Monday, June 1, 2015

Andy Borowitz

TODAY 9:48 AM

N.S.A. Compensates for Loss of Surveillance Powers by Logging on to Facebook

BY 



WASHINGTON (The Borowitz Report)—The National Security Agency is compensating for the expiration of its power to collect the American people's personal information by logging on to Facebook, the agency confirmed on Monday.

The director of the N.S.A., Admiral Michael S. Rogers, said that when parts of the Patriot Act expired at midnight on Sunday, intelligence analysts immediately stopped collecting mountains of phone metadata and started reading billions of Facebook updates instead.

"From a surveillance point of view, the transition has been seamless," Rogers said.

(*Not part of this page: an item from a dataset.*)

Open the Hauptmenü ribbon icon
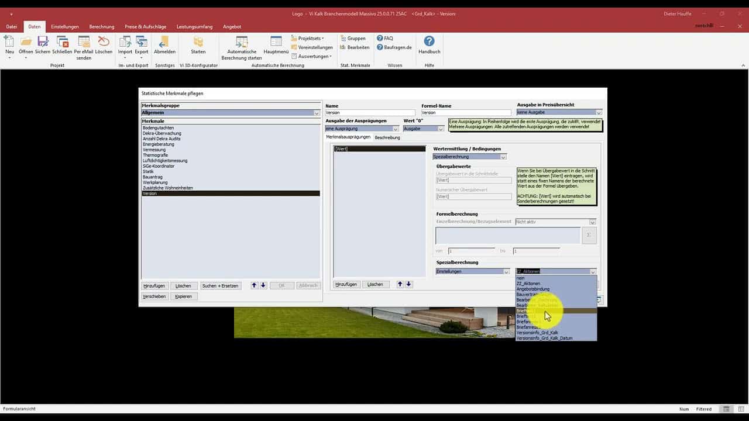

While the N.S.A. has monitored Facebook in the past, it is now spending twenty-four hours a day sifting through billions of baby pictures, pet videos, and photographs of recently enjoyed food to detect possible threats to the United States.

"Those status updates contain everything we want to know," Rogers said.  "In many cases, a good deal more than we want to know."

Citing one possible downside of the new surveillance regime, Rogers said that some N.S.A. analysts who now do nothing but monitor Facebook all day report feelings of worthlessness and despair. "I remind them that they're doing this for America," he said.

The N.S.A.'s new strategy drew a sharp rebuke from Sen. Rand Paul (R-Kentucky), who told reporters, "I just blocked them."